Homework must be submitted on the due date electronically at the beginning of class.

Tentative Schedule

  • Week 1-2: Mathematical preliminaries
    Topics: Course introduction, 2D and 3D transformations, coordinate transformations.
    Readings: R.S. Ch. 1-5, Appendix A.1-2
  • Week 3-4: Search and planning
    Topics: Heuristic search, grid-based motion planning, sampling-based motion planning.
    Readings: R.S. Ch. 8-10, Appendix C
  • Week 5-7: Dynamic systems and trajectory optimization
    Topics: Differential equations, underactuated systems, unconstrained and constrained optimization, shooting methods, direct transcription methods, constraints and costs.
    Readings: R.S. Ch. 13, 17.1-4.
  • Week 8: Feedback control
    Topics: PID control, feedforward control, model predictive control, real-time motion planning.
    Readings: R.S. Ch. 15, 17.5.
  • Week 9-10: Probabilistic models
    Topics: Discrete and continuous probability distributions, Bayesian inference, multivariate Gaussian distributions.
    Readings: R.S. Appendix A.3
  • Week 11-13: State estimation
    Topics: Probabilistic filtering, Kalman filter and its variants. Monte Carlo methods and particle filtering. System ID and trajectory prediction.
    Readings: An Introduction to the Kalman Filter, Welch and Bishop, 2006; PML, Ch. 18.
  • Week 14-15: Planning under uncertainty
    Topics: Informative path planning. Markov decision processes, value iteration, policy iteration.
    Readings: R.S. Ch 17

Late assignment policy

Late homework will be accepted with a 10% deduction in grade for each day that the assignment is late. Students with excused absences will receive an extension on the assignment due date.

Grading policy

The final grade will be comprised of homework (60%) participation (10%), and final (30%) grades.  Late homework will be accepted with a 10 point penalty assessed per day late.  The participation grade will be comprised of attendance and in-class discussion.

Final letter grades will be assigned on a curve.

Health and Safety Policies

Following University policy, all students are required to engage in appropriate behavior to protect the health and safety of the community. Students are also required to follow the campus COVID-19 protocols. 

Students who feel ill must not come to class. In addition, students who test positive for COVID-19 or have had an exposure that requires testing and/or quarantine must not attend class. These students are considered to have excused absences for the class period and should contact the instructor via email about making up the work.     
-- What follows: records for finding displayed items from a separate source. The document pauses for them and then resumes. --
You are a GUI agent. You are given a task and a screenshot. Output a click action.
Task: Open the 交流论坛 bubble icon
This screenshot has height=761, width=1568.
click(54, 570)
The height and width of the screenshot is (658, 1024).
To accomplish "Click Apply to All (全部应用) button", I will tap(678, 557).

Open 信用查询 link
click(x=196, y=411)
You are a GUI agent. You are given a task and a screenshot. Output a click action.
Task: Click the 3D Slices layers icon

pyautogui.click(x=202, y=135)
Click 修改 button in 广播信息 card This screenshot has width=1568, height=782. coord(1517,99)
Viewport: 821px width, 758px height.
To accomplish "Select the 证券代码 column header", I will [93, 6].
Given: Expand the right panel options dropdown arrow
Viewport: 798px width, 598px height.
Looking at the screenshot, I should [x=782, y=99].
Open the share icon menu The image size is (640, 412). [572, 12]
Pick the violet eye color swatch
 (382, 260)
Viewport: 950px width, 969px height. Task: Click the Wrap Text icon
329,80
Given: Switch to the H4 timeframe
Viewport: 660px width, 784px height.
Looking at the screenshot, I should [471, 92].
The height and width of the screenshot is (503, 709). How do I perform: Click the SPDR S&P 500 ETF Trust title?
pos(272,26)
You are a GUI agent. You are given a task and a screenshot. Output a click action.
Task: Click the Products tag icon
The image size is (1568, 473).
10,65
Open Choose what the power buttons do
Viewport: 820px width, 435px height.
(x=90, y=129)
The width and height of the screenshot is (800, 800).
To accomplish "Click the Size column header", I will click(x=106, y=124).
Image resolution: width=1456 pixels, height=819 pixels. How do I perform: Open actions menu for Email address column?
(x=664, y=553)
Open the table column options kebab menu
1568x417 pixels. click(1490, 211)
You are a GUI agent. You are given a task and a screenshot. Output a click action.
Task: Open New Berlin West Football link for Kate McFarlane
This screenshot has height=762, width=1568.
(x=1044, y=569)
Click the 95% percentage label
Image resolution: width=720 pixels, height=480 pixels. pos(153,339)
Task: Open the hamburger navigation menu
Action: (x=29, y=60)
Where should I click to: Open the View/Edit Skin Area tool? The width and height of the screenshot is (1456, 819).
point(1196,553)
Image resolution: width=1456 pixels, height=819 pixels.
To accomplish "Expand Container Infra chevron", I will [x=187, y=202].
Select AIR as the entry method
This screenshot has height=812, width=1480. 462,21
Students who fail to abide by these rules will first be asked to comply; if they refuse, they will be required to leave the classroom immediately. If a student is asked to leave the classroom, the non-compliant student will be judged to have an unexcused absence and reported to the Office for Student Conflict Resolution for disciplinary action. Accumulation of non-compliance complaints against a student may result in dismissal from the University.

Academic Honesty

Students agree to be bound by the UIUC Academic Integrity guidelines.

Homework assignments are expected to be completed individually. Students are permitted and even encouraged to discuss assignments. However, any attempt to duplicate work that is not your own — for example, in the form of detailed written notes, copied code, or seeking answers from online sources — is strictly prohibited and will be considered cheating.